Hugh Marston "Hef" Hefner (Chicago, 9 aprile 1926) è un editore statunitense, creatore dell'impero di Playboy (Playboy Enterprises).

Biografia[modifica | modifica sorgente]

Figlio di Glenn Lucius Hefner (18961976), d'origine tedesca ed inglese, e Grace Caroline Swanson (18951997), di parziale ascendenza svedese. Si laureò in psicologia dopo la Seconda guerra mondiale, dopo avere servito nell'esercito statunitense durante gli ultimi mesi del conflitto.

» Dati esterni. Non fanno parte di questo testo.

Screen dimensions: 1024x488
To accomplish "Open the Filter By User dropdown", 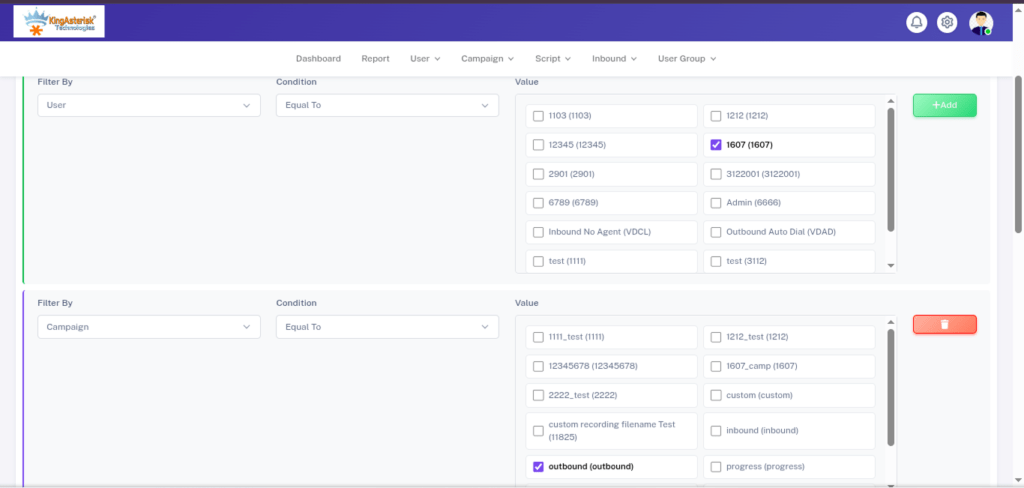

Il primo numero di Playboy venne pubblicato nel 1953 e la Centerfold, cioè la ragazza del paginone centrale, altri non era che la nuova diva Marilyn Monroe[1], che l'editore fu uno dei primi a spogliare per le pagine patinate della rivista per soli uomini che ha fatto la sua fortuna.

Hef, così chiamato e conosciuto dai più, è stato sposato tre volte e ha convissuto con numerose tra le sue (giovanissime) playmates, le conigliette.

Grazie anche a lauti assegni è riuscito a spogliare star del cinema (da Marilyn a Jayne Mansfield; da Drew Barrymore a Charlize Theron), dello sport come la pattinatrice Katarina Witt, o della musica come l'ex Spice Girl Geri Halliwell.

Nel 1987 e nel 2008 partecipò in un cameo nei film commedia Beverly Hills Cop 2 e La coniglietta di casa interpretando sé stesso. Insieme alle sue poche apparizioni, viene ripresa la sua famosa villa (Playboy Mansion), dove attualmente risiede.

Ma è altrettanto vero che il creatore della rivista è stato anche un pioniere nella pubblicazione di lunghe interviste approfondite, anche scomode, a personaggi come Marlon Brando o Fidel Castro, e più recentemente il ciclista Lance Armstrong, l'attrice Nicole Kidman, oltre ad altre numerose star del cinema, della politica e della letteratura.

Il celebre playboy ha convissuto nella sua reggia di Beverly Hills con un harem di varie giovani conigliette (giunte per un certo periodo al numero di sette contemporaneamente). Ha interpretato una piccola parte nel film comico Miss Marzo.

Vita privata[modifica | modifica sorgente]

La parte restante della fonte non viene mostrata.